When coding the detailed nature of participants, use your personal knowledge about the participants, if you are completely confident of the accuracy of your knowledge, even if the specific information is not in the opinion. For example, if "IBM" is listed as the appellant it could be classified as "clearly national or international in scope" even if the opinion did not indicate the scope of the business. 
Your task is to determine the nature of the second listed appellant. If there are more than two appellants and at least one of the additional appellants has a different general category from the first appellant, then consider the first appellant with a different general category to be the second appellant.

Opinion:
FINLEY et al. v. COE, Com’r of Patents.
No. 6292.
United States Court of Appeals for the District of Columbia.
Argued March 4, 1935.
Decided April 8, 1935.
Joseph W. Milburn, of Washington, D. C., for appellants.
T. A. Hostetler, Solicitor of Patent Office, of Washington, D. C., for appellee.
Before MARTIN, Chief Justice, and ROBB, VAN ORSDEL, HITZ, and GRONER, Associate Justices.
ROBB, Associate Justice.
Appeal from a decree in the Supreme Court of the District dismissing appellants’ bill, filed under the provisions of section 4915, R. S., as amended (35 USCA § 63), seeking to authorize the Commissioner of Patents to issue a shingle design patent to appellant Paraffine Companies, the assignee of the alleged inventor, appellant Finley.
The shingle is rectangular in shape, the lower edge forming a reverse curve, with the concave portion of the curve in the center and the convex portions at the ends. The side ends of the shingle are formed by straight parallel lines. A tab is formed at one lower corner of the shingle, and a notch is formed at the opposite lower corner. When these shingles are laid, with the tab of one shingle interlocking with the notch of an adjacent shingle, the adjacent convex curve portions will meet and produce a continuous convex curve.
We here reproduce appellants’ drawing of the shingle:
The examiner rejected the claim as substantially met by appellant Finley’s mechanical patent No. 1,604,745. We here reproduce fig. 4 of that patent:
The Board of Appeals sustained the primary examiner; thereupon this suit was instituted.
The functional parts of the reference shingle contribute nothing to the design.

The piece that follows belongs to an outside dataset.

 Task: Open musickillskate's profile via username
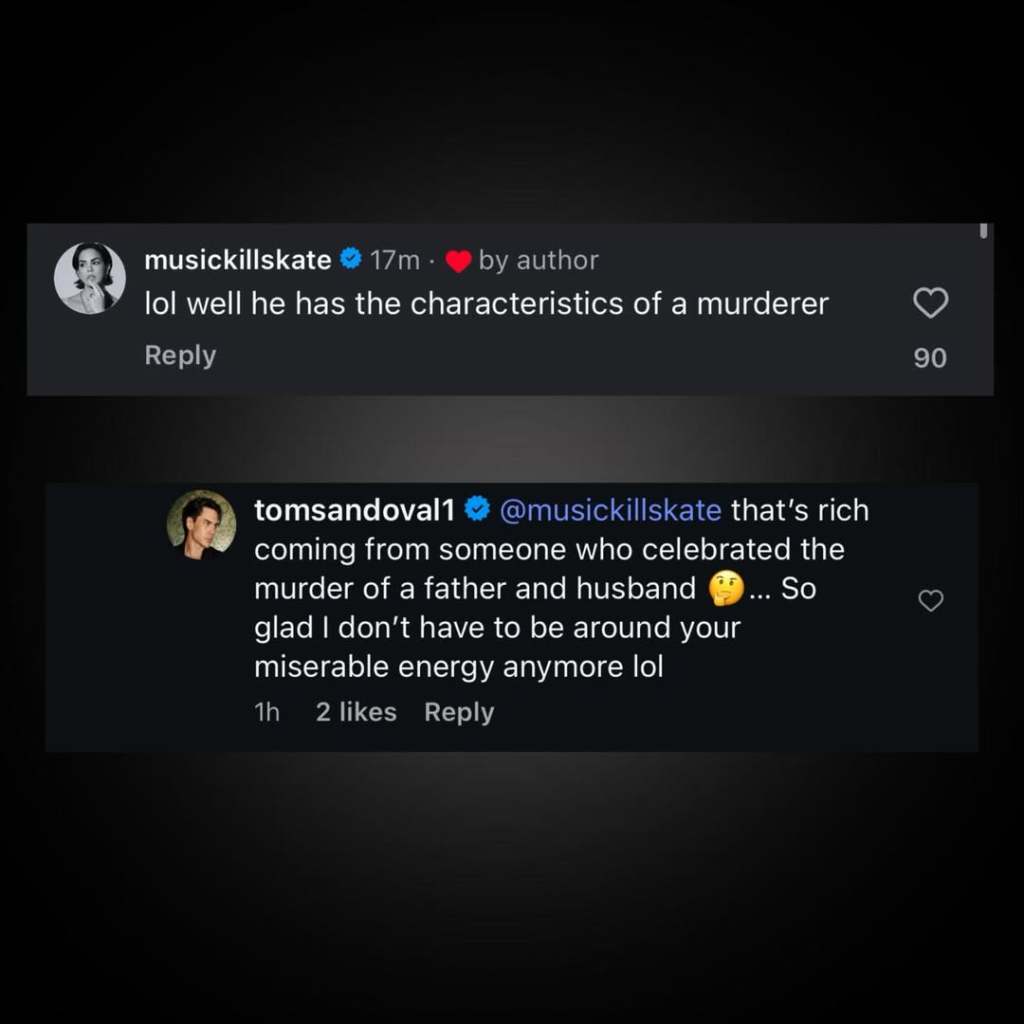[237, 260]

Martin Copeland Co. v. Pilot Electric Co. (C. C. A.) 32 F.(2d) 235; Ashley v. Weeks-Numan Co., 220 F. 899, 136 C. C. A. 465; In re Mygatt, 39 App. D. C. 432.

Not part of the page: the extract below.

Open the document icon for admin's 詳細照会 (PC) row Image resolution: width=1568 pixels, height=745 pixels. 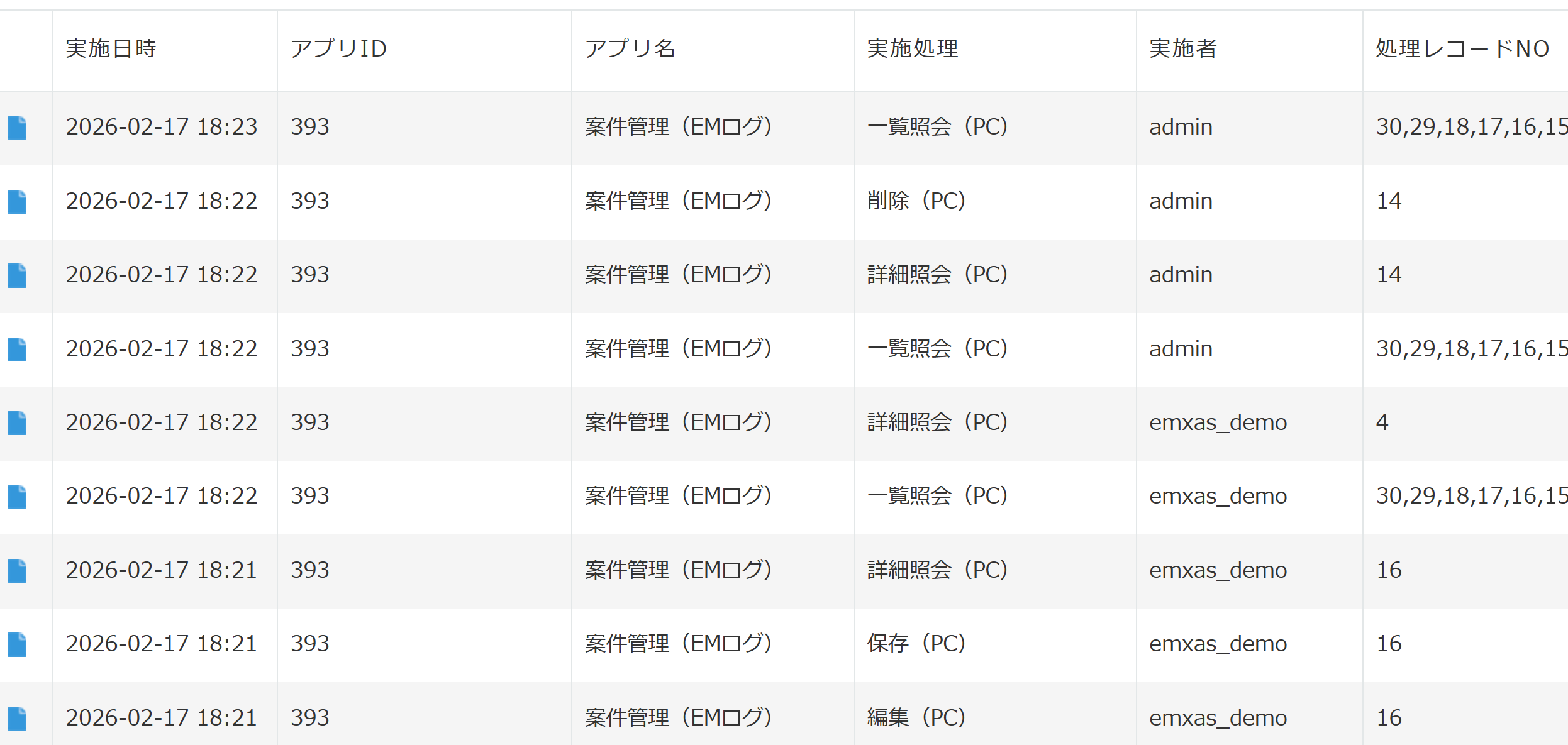(17, 275)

We here reproduce from appellants’ brief in the Patent Office a drawing showing the appearance of the shingles of the reference when laid:
Also a drawing illustrating the shingle of the issue when laid:
The authority for the issuance of a design patent is found in section 4929, R. S., as amended (35 USCA § 73), which provides that “any person who has invented any new, original, and ornamental design for an article of manufacture,” not known or used by others in this country before his invention thereof, etc., may obtain a patent therefor. (Italics ours.) Design patents, therefore, require as high a degree of the inventive or original faculty as mechanical patents. Knapp v. Will & Baumer Co. (C. C. A.) 273 F. 380; Smith v. Whitman Saddle Company, 148 U. S. 674, 679, 13 S. Ct. 768, 37 L. Ed. 606.

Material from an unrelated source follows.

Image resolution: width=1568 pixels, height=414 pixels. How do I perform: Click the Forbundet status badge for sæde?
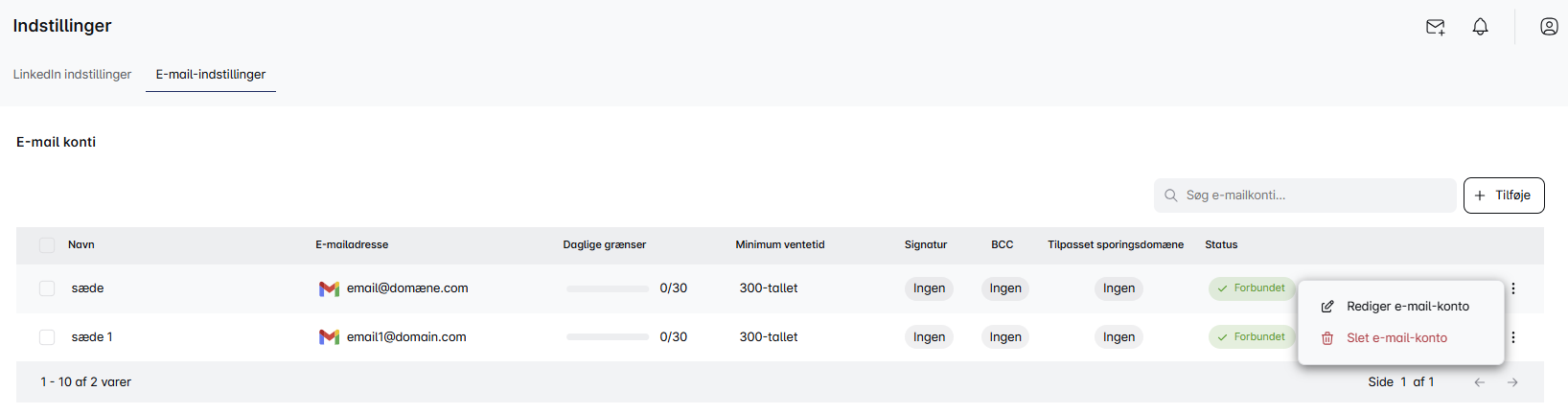pyautogui.click(x=1252, y=288)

Appellants contend that to modify the lower edge of the shingle shown in the Finley mechanical patent by using a reverse curve instead of a simple curve involves invention. To meet this contention the Patent Office tribunals cited the patent to Shernrf, No. 1,701,640, which discloses a reverse curve on the lower edge of the same type of shingle. We agree with the Patent Office and the court below that the use in the shingle of the application of the reverse curve disclosed in the Sherriff patent instead of the single curve disclosed in the Finley mechanical patent was not the exercise of originality and, therefore, did not involve invention. In Re Sherman, 35 App. D. C. 100, involving an application for a design patent, we said: “While in a close case utility may be given some consideration, the real question is whether there is such originality shown as to call for the exercise of the inventive faculty.”
The decree is affirmed.
Affirmed.

Question: What is the nature of the second listed appellant whose detailed code is not identical to the code for the first listed appellant?

Choices:
private business (including criminal enterprises)
private organization or association
federal government (including DC)
sub-state government (e.g., county, local, special district)
state government (includes territories & commonwealths)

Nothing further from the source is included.